Mal eine schöne Ges...
 
Benachrichtigungen
Alles löschen

Mal eine schöne Geschichte aus der Sicht des"geschiedenen Kindes"

 
(@kleine_maus1234)
Schon was gesagt Registriert

Meine Eltern waren neun Jahre zusammen. Ich hatte auch den Eindruck, ziemlich glücklich. Aber irgendwann kam einmal der Punkt, an dem sie sich nicht mehr verstanden. Sie müssen sich wohl viel gestritten haben, als ich sieben/acht Jahre alt war. Aber ich bekam nicht viel davon mit. Irgendwann entschlossen sich die beiden, dass eine Trennung wohl der beste Weg ist um noch vernünftig miteinander umgehen zu können. Da sie nicht verheiratet waren lief das natürlich ohne weitere Komplikationen ab. Meine Ma war immer der Ansicht, dass ein Kind den Vater braucht. Sie hat mich sogar ermuntert, zu ihm zu gehen. Damals kam der Film "Mrs Douptfire" in die Kinos und da ist mir ein Spruch hängen geblieben (leider nicht mehr 100% wortgetreu): "Sieh es so Kind, unser Hof ist nur ein wenig größer geworden" Genau so war es. Meine Mutter zog mit mir nur ein paar Straßen weiter, so dass ich auch mit meinen acht Länzen alleine den Weg gehen konnte (Er wohnte ja direkt neben meiner Schule). All die Jahre hatte ich immer zwei Bezugsorte und -Personen die sich niemals gegeneinander haben ausspielen lassen, weil sie beide an einem Strang zogen. Mein Vater lernte eine neue Frau kennen, aber ich kam immer an erster Stelle. Meine Ma heiratete meinen Grundschullehrer als ich 17 war und mein Vater mit seiner Freundin und seiner Mutter kamen zur Hochzeit.

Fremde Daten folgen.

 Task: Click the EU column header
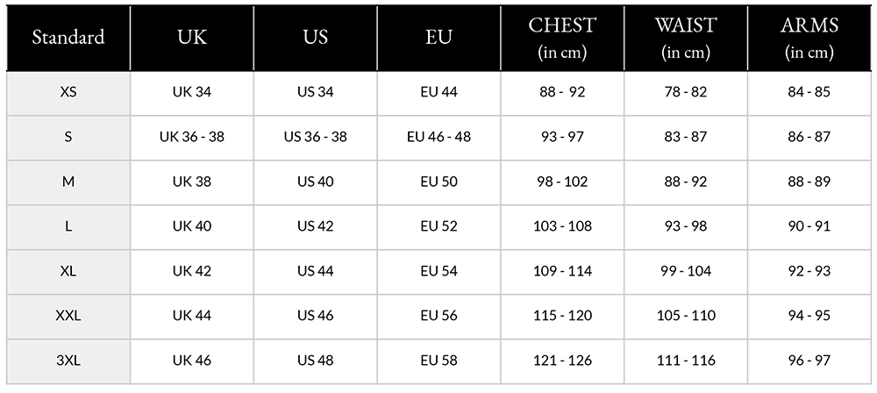coord(439,37)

Erst jetzt, wo ich mein eigenes Leben lebe und einiges zwischen mir und einem der beiden vorgefallen ist haben die beiden sich entzweit. Sie haben mir beide gesagt, dass sie nur meinetwegen immer befreundet gewesen sind, aber davon habe ich nichts gemerkt. Ich weiß nur, dass ich in meiner Kindheit als Trennungskind nie ein böses Wort von einem über den anderen gehört habe geschweige denn dass ich mitbekommen habe, dass sie sich in einer Sache nicht einig waren.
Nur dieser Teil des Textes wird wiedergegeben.